Jones had divorced his wife in the early 1960s and his estate provided a trust fund for his two sons, Jeffery and Scott, but the bulk of his fortune went to his Fletcher Jones Foundation.

Five months after Jones' death, actress Sherry Jackson, who had lived with him from 1967 until his death, sued his estate for palimony. Jackson's suit asked for more than $1 million ($ million today), with her attorneys stating that Jones had promised to provide her with at least $25,000 a year for the rest of her life.

Jones' art collection was liquidated by his estate, as well as Westerly Stud Farms. The Fletcher Jones Foundation continues to operate and donates primarily to California colleges and universities.

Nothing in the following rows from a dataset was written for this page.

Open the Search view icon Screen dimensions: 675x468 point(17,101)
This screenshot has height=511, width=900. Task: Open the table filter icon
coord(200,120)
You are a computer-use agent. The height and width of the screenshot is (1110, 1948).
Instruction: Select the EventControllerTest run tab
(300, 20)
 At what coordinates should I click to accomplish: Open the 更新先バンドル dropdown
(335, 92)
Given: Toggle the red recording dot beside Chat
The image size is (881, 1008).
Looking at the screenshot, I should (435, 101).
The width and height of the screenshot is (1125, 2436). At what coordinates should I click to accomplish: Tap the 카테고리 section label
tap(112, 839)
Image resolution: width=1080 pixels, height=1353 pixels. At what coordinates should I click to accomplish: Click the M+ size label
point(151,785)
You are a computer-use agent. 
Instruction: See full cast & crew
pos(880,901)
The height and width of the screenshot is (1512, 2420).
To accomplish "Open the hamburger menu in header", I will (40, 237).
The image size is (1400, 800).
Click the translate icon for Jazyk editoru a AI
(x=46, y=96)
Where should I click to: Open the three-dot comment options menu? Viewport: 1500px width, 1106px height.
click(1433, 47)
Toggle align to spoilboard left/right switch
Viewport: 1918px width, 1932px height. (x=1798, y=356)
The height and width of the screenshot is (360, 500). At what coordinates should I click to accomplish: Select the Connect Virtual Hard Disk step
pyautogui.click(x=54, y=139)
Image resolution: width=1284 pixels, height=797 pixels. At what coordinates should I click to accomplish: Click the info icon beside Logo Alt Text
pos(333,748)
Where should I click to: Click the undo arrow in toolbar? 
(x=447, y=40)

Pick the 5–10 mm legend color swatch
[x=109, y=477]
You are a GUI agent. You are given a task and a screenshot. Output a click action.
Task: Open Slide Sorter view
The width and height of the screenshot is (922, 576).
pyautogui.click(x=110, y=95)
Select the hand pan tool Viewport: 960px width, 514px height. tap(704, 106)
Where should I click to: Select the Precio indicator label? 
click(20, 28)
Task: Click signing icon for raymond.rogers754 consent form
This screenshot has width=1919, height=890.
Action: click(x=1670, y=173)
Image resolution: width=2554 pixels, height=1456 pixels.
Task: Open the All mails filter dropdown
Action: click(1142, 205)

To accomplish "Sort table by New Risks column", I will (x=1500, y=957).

Fletcher Jones Professorships have included::
- Michael A. Arbib (Computer Science) at University of Southern California, Emeritus
- Mark Blitz (Political Philosophy) at Claremont McKenna College
- Tom Campbell (Law) at Chapman University School of Law
- Satyan Devadoss (Computer Science) at University of San Diego
- Gerald Fuller (Chemical Engineering) at Stanford University
- Seymour Ginsburg (Computer Science) at University of Southern California
- Ken Gonzales-Day (Art) at Scripps College
- Gene H. Golub (Computer Science, Electrical Engineering) at Stanford University
- John Grotzinger (Geology) at California Institute of Technology
- Menas Kafatos (Computational Physics) at Chapman University
- Donald E. Knuth (Computer Science) at Stanford University, Emeritus
- Rubén Martínez (Literature & Writing) at Loyola Marymount University
- Susan Rankaitis (Studio Art) at Scripps College
- Greg Sarris (Creative Writing and Literature) at Loyola Marymount University
- Kevin Sharpe (History) at the Huntington Library
- Gary Smith (Economics) at Pomona College
- Ivan Sutherland (Computer Science) at California Institute of Technology
- Marcos Villatoro (Creative Writing) at Mount St. Mary's University, Los Angeles
- Jennifer Widom (Computer Science) at Stanford University
- Rotating faculty in the social sciences at Mills College

The University of California, Merced also awards a Fletcher Jones fellowship to graduate students, based on funds from the foundation.